The excellent first season kicked off with a past-and-present relationship between soldier Walter Cruz (Stephan James) and caseworker Heidi Bergman (Julia Roberts) that had deteriorated into nothing. But as the gaps filled in from both ends, we got context. This season starts off with a gap, then uses its mystery to provide text.

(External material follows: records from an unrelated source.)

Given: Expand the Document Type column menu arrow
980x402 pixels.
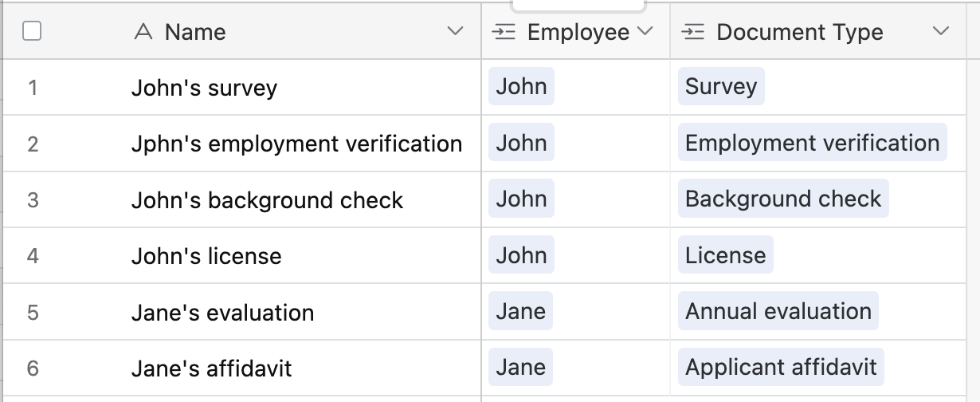Looking at the screenshot, I should (941, 31).
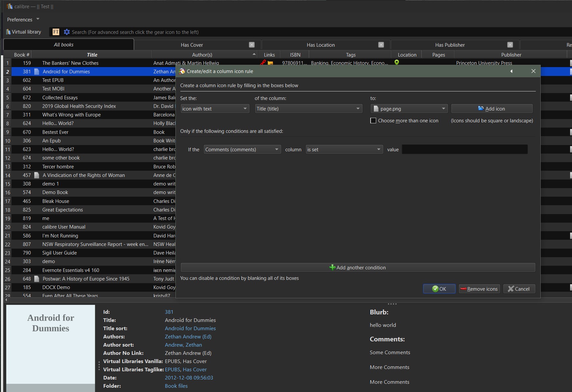The width and height of the screenshot is (572, 392).
Task: Switch to the Has Publisher tab
Action: (450, 45)
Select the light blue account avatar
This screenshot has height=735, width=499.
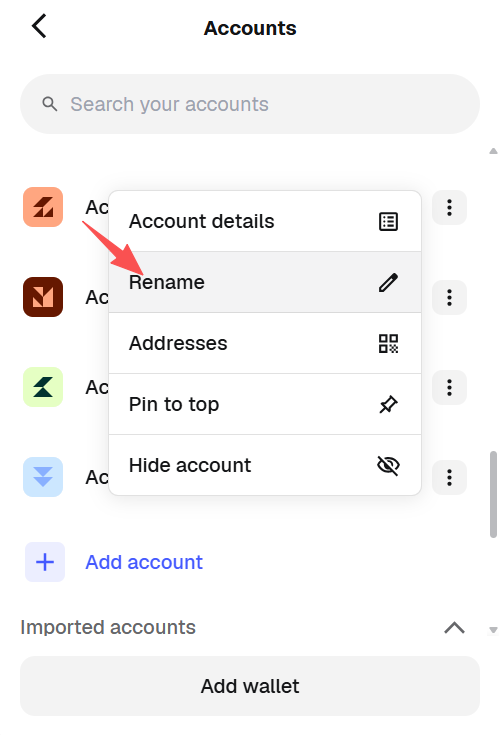coord(43,477)
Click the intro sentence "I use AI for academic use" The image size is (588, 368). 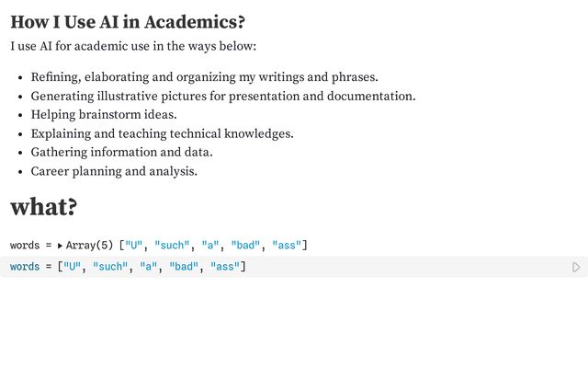pyautogui.click(x=133, y=46)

Janelle Monáe plays Jacqueline Calico—or at least wakes up with that ID in her pocket. She, whoever that really is, wakes up in a rowboat in the middle of a lake with a phone in her hand and no idea how she’s gotten there. The phone is quickly dropped into the water, but the amnesia’s more permanently in her possession. Unfortunately, the initial investigation into her identity isn’t particularly compelling TV, as it feels like a silent video game protagonist playing a point-and-click mystery. Unlocking new locations by finding the right clues, her procedural drive replaces personality. It becomes I Spy, with only the absence of information sucking us in like a black hole. Eventually, however, it all returns to the Homecoming program.

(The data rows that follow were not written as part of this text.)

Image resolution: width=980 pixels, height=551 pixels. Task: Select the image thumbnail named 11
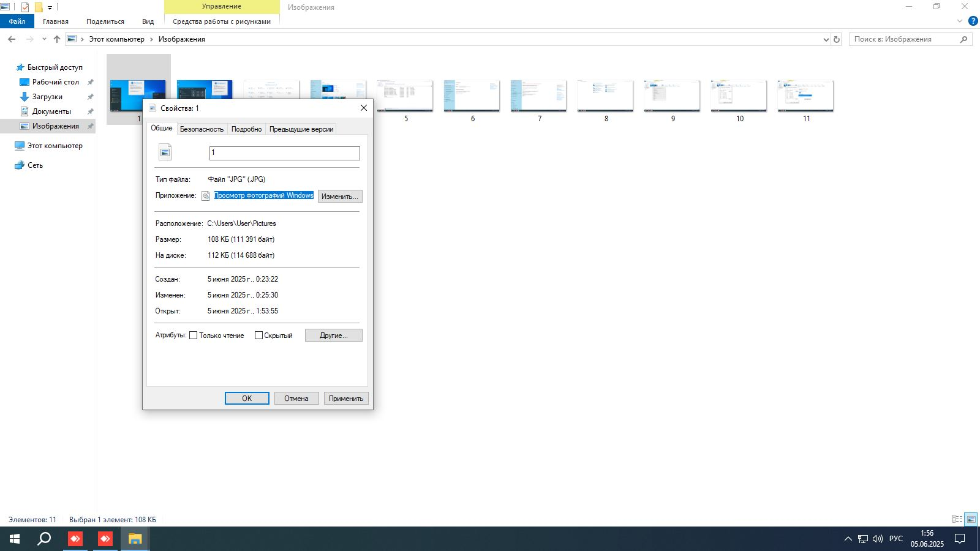[x=806, y=101]
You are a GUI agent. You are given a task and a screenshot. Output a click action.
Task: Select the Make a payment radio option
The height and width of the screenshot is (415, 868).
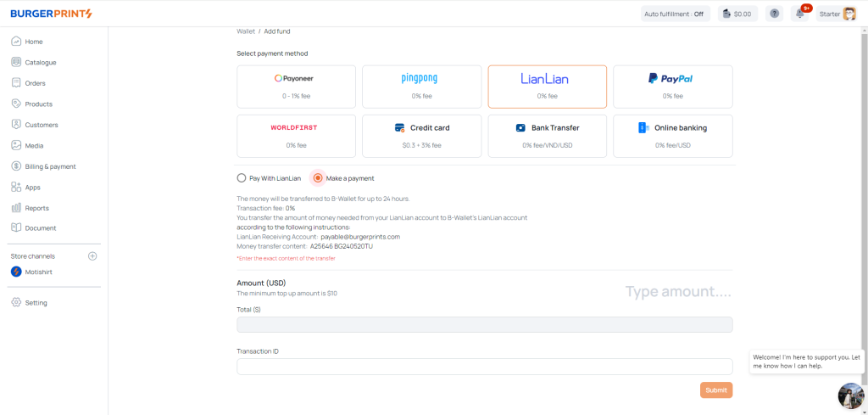pos(318,178)
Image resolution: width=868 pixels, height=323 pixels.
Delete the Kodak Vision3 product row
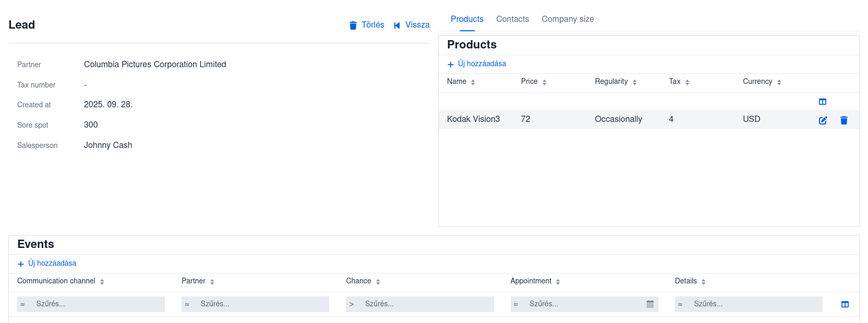[843, 120]
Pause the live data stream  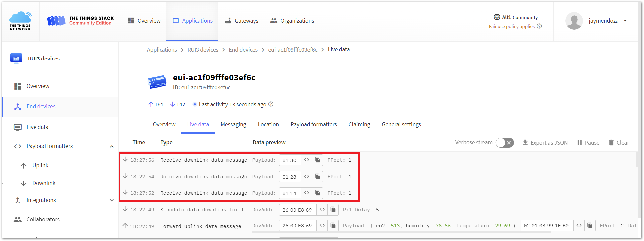point(588,143)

My Season 1 review of the show was vague about the memory loss plot, the mysterious Geist Emergent Group, and the secretive Homecoming program at the heart of it all, but specific about the artistry behind them. That vagueness will remain (partially because I’m prohibited from sharing details, outcomes, and entire characters, and partially because there’s still enough fun to be had with some reveals that it warrants a cautious approach) just as the artistry has persevered. Mr. Robot’s Sam Esmail has passed on directorial duties to The Stanford Prison Experiment’s Kyle Patrick Alvarez, someone who brings plenty of experience with fucked-up experiments, and who also maintains the striking visual language of the original.
Slick split-screens, ethereal crossfades, long tracking shots (a home invasion looks impressively complex), and lingering credits sequences keep Homecoming looking great. These latter sequences, almost always mundane counterpoints to the high-concept antics of the preceding episode, remind us that life goes on and that even the most outrageous actions and reveals are built upon boring errands. Ned Stark’s head wasn’t lopped off without a lot of off-screen blade sharpening.

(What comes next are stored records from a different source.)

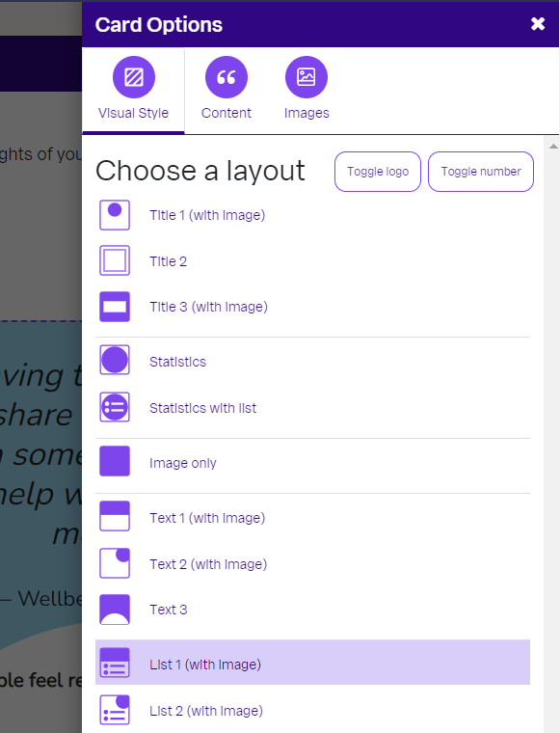Screen dimensions: 560x733
Task: Select the Image only layout icon
Action: coord(115,461)
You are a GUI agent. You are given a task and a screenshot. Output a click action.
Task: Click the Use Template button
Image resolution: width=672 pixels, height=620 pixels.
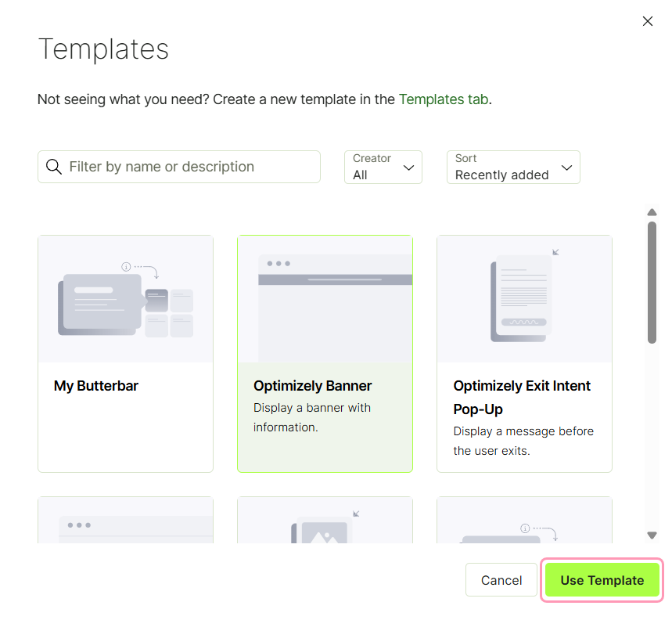[602, 580]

But there aren’t too many shocking twists over Season 2’s seven half-hour episodes. The brief runtime is a continued highlight that seems especially praiseworthy as streaming dramas (especially mystery-laden ones) bloat to obscene, Quibi seed funding-like levels. But the second season is shorter, less ambitious in scope, and still feels like it takes three episodes to get going. That’s partly because Homecoming gets caught up providing answers nobody was asking for, like “Who’s the weird old farmer at the head of Geist?” and “Has he been upstairs the whole time?” (he has, as played by Chris Cooper at his crustiest). It also supplies those that were more interesting when they were ambiguous, like “How’s Walter holding up in his new life?” and “How did secretary Audrey Temple (Hong Chau) take over Homecoming?”